[Set task]:
List every line below that contains the string "height".

[Dataset excerpts]:
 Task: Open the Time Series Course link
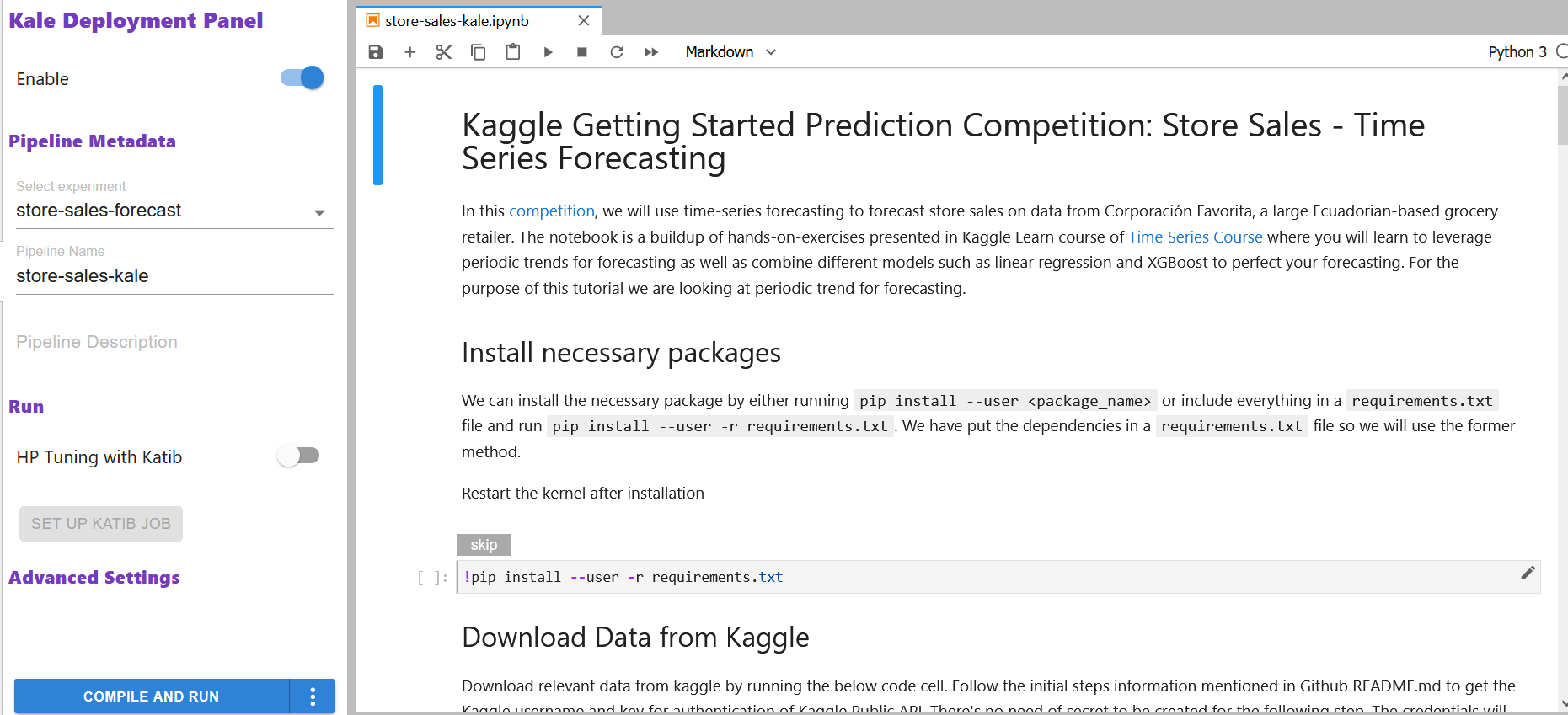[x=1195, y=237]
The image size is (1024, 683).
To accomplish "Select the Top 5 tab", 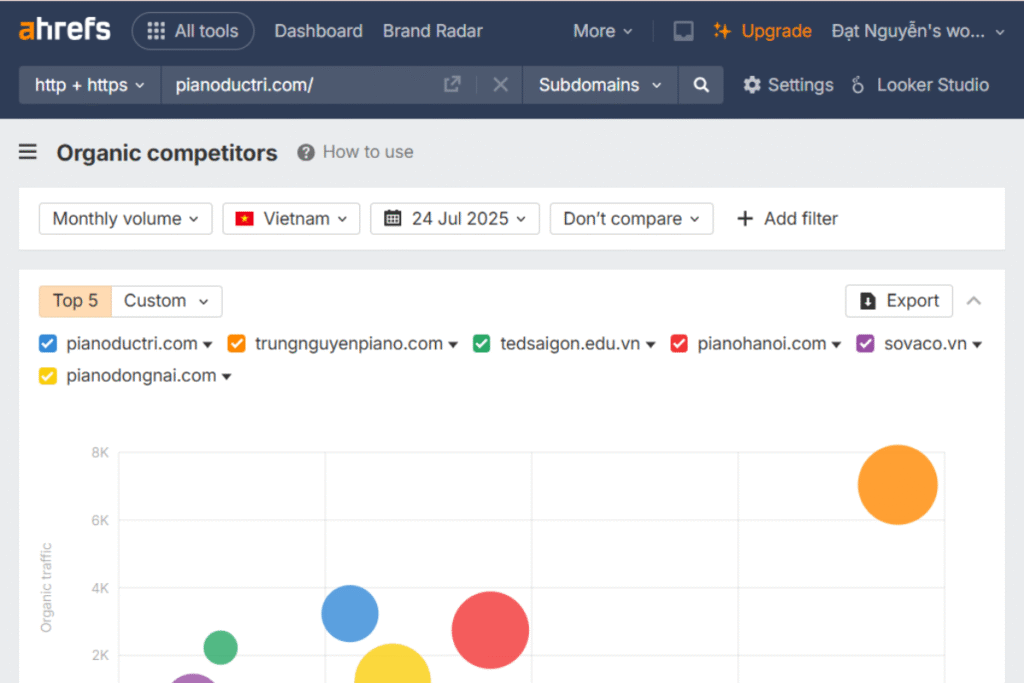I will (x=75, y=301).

==

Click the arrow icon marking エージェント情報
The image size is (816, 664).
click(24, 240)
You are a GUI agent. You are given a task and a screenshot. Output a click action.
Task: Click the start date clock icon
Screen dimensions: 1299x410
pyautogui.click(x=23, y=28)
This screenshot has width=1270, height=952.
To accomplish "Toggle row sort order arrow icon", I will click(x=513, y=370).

...

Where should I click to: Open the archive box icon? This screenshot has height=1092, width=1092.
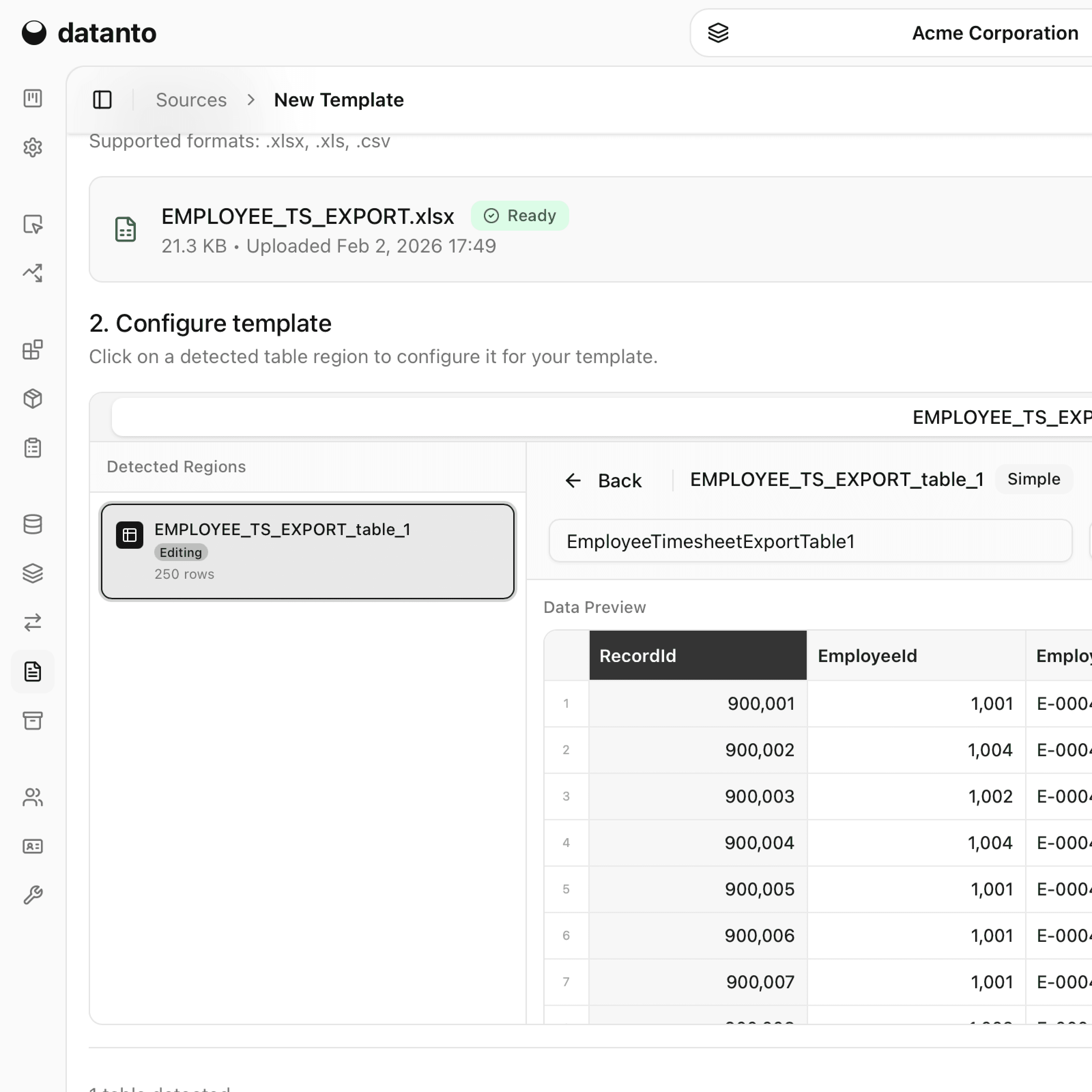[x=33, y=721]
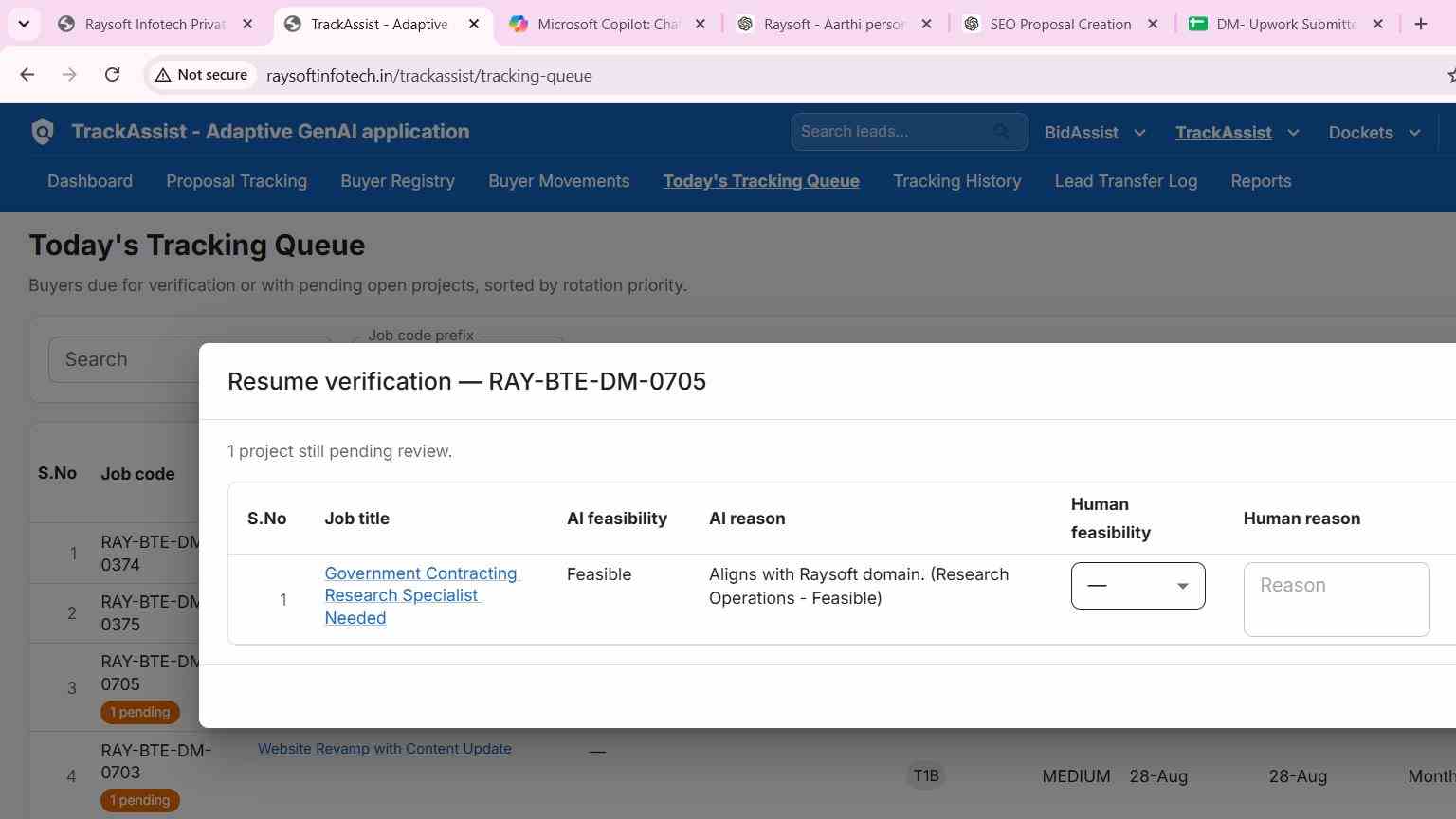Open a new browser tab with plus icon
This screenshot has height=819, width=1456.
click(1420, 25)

[Written reply]:
This screenshot has width=1270, height=952.
Where should I click to: Open the archive box icon? This screenshot has height=1092, width=1092.
This screenshot has height=819, width=1456.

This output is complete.